CA: Again, I am indebted to my father for this one; he was one of Max Baer’s sparring partners. While many, including Max Baer, Jr., have denounced the portrayal of Max Baer in the movie Cinderella Man, it was a wonderful boxing movie, and one that I love to revisit. But as Max, Jr. said, “The only thing Ron Howard got right about his father was his name.” Max was NOT the villainous character he was made out to be in the movie. He was a kind and very gentle soul. But he was a terrific actor, a great entertainer, and a great boxer, with one of the hardest chins and fists in ring history. Max Baer was the bright light and life of one of the hardest periods in our nation’s history. He gave hope to many and put a smile on faces. His boxing career spanned the entire decade of the 1930s, and many said that boxing would have died in that decade if it were not for Max Baer. When the war came to America, men volunteered and the gyms closed. Both Max and his brother (also a contender) served in the armed forces. There were only a handful of days in a year when Max Baer did not appear in the news.
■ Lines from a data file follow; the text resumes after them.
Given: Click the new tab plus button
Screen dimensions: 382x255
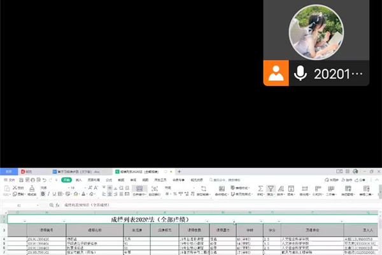Looking at the screenshot, I should coord(180,172).
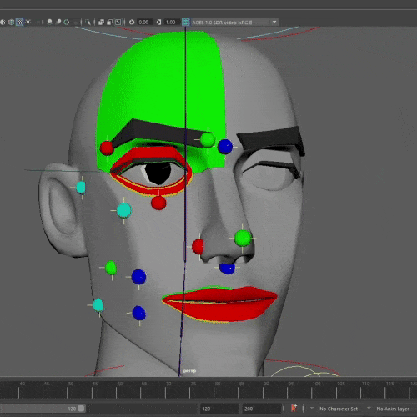Click the screen space ambient occlusion icon
Viewport: 417px width, 417px height.
pyautogui.click(x=49, y=22)
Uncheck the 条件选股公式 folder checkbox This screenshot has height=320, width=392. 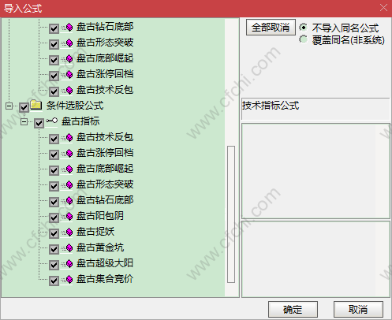24,107
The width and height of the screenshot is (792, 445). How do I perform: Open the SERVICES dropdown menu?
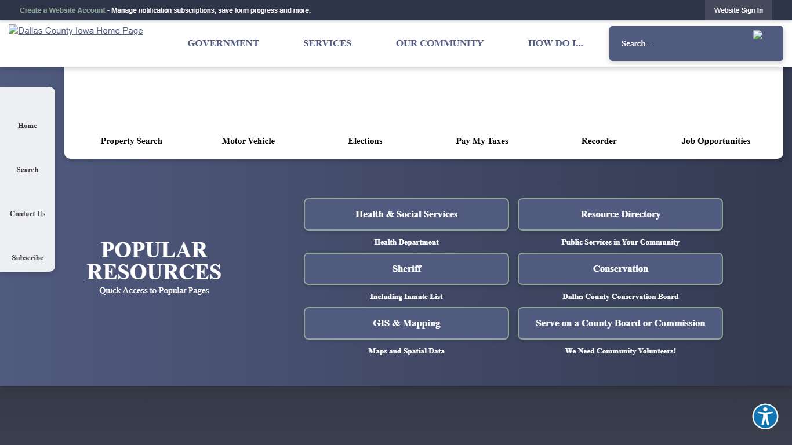pyautogui.click(x=327, y=43)
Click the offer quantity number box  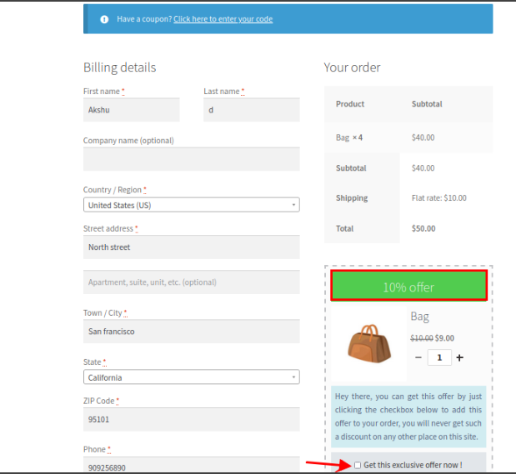coord(439,357)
I hope I have put a more personal face on his story, added a bit to the history of boxing and Hitler’s preoccupation with the sport, given a more complete retelling than the movie version of the Cinderella Man fight with Jim Braddock and what was happening behind the scenes, and a different look at the famous Louis-Schmeling fight through the eyes of Max Baer. I have also tried to document his movie, radio, and tv careers.
(Incidentally, the sitcom The Beverley Hillbillies where Max Baer, Jr. appeared as Jethro has always reminded me of Max’s situation when he bought a mansion in town for his parents and moved them off the hog farm to live in luxury. They moved out of it into a more modest home! It is not out of the question to assume that the idea came from one of the Baers.)
And finally, I know that you are not just a boxing historian but also a boxing fan. What are the big fights that Colleen Aycock wants to see in 2018?
CA: I confess: I don’t study the current fights; I just watch them and am thrilled to find any boxing matches on television for free. I don’t like showboating, slow bouts, bizarre bird-like masks, and boxing trunks that look like skirts with flags and fringe on them. Other than that, I respect any boxer who has the courage to get into the ring. I just want him or her to enter the ring without the celebrity entourage and the façades and stand ready to fight. So, with that aggression in mind, I am looking forward to Showtime’s February 17 welterweight fight between Danny Garcia and Brandon Rios in Las Vegas. I hope Deontay Wilder’s bout with Luis Ortiz in March will be interesting, as well as Carl Frampton’s bout with Nonito Donaire. But what I am really excited about is the tremendous talent and interest in the heavyweight division. Who wouldn’t want to see Anthony Joshua take on Tyson Fury? I’m sure that if that one makes, it won’t be free.